Parameter | Multipliers | Adders | Minimum clock period (ns) | Total delay (ns) | Speed (MHz) |
Total dynamic power (mW) |
---|---|---|---|---|---|---|
Value | 58 | 518 | 16.033 | 256.528 | 3.898 | 1019 |
Figure 18 shows the RTL schematic of 4 diversity blocks “div0,” “div1,” “div2,” and “div3” corresponding to SISO, SIMO, MISO, and MIMO controlled by wires named “e.” Power consumed includes both static power and dynamic power due to internal switching.

Figure 19 shows the resource utilization graph which shows the percentage of registers, lookup tables (LUTs), slices, DSP elements, and buffers used.
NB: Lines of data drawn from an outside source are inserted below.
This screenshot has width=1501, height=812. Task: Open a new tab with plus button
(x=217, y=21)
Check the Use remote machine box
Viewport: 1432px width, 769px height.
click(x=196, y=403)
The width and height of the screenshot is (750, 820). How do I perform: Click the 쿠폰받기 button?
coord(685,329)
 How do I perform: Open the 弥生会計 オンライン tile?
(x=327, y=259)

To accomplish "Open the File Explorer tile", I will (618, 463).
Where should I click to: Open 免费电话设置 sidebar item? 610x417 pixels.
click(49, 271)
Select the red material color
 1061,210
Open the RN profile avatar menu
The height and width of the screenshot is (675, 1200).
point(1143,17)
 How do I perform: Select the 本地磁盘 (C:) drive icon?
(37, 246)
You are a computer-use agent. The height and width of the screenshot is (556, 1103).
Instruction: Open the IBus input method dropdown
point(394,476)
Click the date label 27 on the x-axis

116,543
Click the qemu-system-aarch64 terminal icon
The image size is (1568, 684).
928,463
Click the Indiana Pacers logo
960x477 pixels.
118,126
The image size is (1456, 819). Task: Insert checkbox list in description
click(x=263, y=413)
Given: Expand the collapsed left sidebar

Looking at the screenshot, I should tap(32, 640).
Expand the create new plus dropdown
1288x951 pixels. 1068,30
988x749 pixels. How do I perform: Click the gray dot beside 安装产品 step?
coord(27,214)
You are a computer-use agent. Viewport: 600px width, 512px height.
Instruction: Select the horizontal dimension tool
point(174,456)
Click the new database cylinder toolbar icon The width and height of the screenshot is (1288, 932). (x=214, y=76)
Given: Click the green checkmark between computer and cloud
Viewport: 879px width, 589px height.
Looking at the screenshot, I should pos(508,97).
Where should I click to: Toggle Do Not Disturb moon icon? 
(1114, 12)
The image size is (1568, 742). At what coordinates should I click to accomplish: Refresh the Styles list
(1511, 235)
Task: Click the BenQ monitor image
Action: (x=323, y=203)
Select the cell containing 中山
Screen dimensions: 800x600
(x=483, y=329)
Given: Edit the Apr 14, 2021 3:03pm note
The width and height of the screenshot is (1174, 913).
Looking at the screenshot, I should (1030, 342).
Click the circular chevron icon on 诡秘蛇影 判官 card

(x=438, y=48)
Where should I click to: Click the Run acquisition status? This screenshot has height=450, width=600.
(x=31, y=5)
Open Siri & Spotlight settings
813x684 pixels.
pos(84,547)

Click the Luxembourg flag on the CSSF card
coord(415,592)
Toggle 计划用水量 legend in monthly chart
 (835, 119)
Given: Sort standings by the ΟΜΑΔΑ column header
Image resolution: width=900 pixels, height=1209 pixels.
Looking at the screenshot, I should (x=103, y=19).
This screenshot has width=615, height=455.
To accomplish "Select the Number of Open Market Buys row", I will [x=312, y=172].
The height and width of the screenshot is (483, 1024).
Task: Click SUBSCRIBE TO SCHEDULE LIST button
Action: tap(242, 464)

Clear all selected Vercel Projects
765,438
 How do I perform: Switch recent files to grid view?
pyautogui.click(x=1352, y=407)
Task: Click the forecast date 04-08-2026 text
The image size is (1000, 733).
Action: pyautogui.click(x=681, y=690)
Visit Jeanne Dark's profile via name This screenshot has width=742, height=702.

Figure 20 shows the implemented device in FPGA editor with the implemented components and interconnections between the components configured into the FPGA device.

7. Conclusion
In this paper, low complexity, low resource single, or multiantenna CFI detection at the receiver system has been proposed and analyzed using modelsim and implementation in the Virtex-6 device in Xilinx PlanAhead tool. In the receiver, computational complexity and the resource utilization are minimized by employing arithmetic operational rearrangement and suboptimal sequential DSP algorithm called the folding approach. The proposed architecture using folding method complies with the LTE frame timing constraint in SISO, SIMO, MISO and MIMO configurations. It is a suitable solution for the area optimized hardware implementation of receiver structures for PCFICH. In future, a total hardware accommodating all the physical downlink control channels of the 3GPP-LTE-A with low resource utilization could be synthesized and implemented.
Conflict of Interests
The authors do not have direct financial relation with any commercial identity mentioned in the paper or any other conflict of interests.
Acknowledgments
The authors wish to express their sincere thanks to All India Council for Technical Education, New Delhi, for the Grant to do the Project titled Design of Testbed for the Development of Optimized Architectures of MIMO Signal Processing (no. 8023/RID/RPS/039/11/12). They are also thankful to the Managements of Mepco Schlenk Engineering College, Sivakasi, and Thiagarajar College of Engineering, Madurai, for their constant support and encouragement to carry out this research work successfully.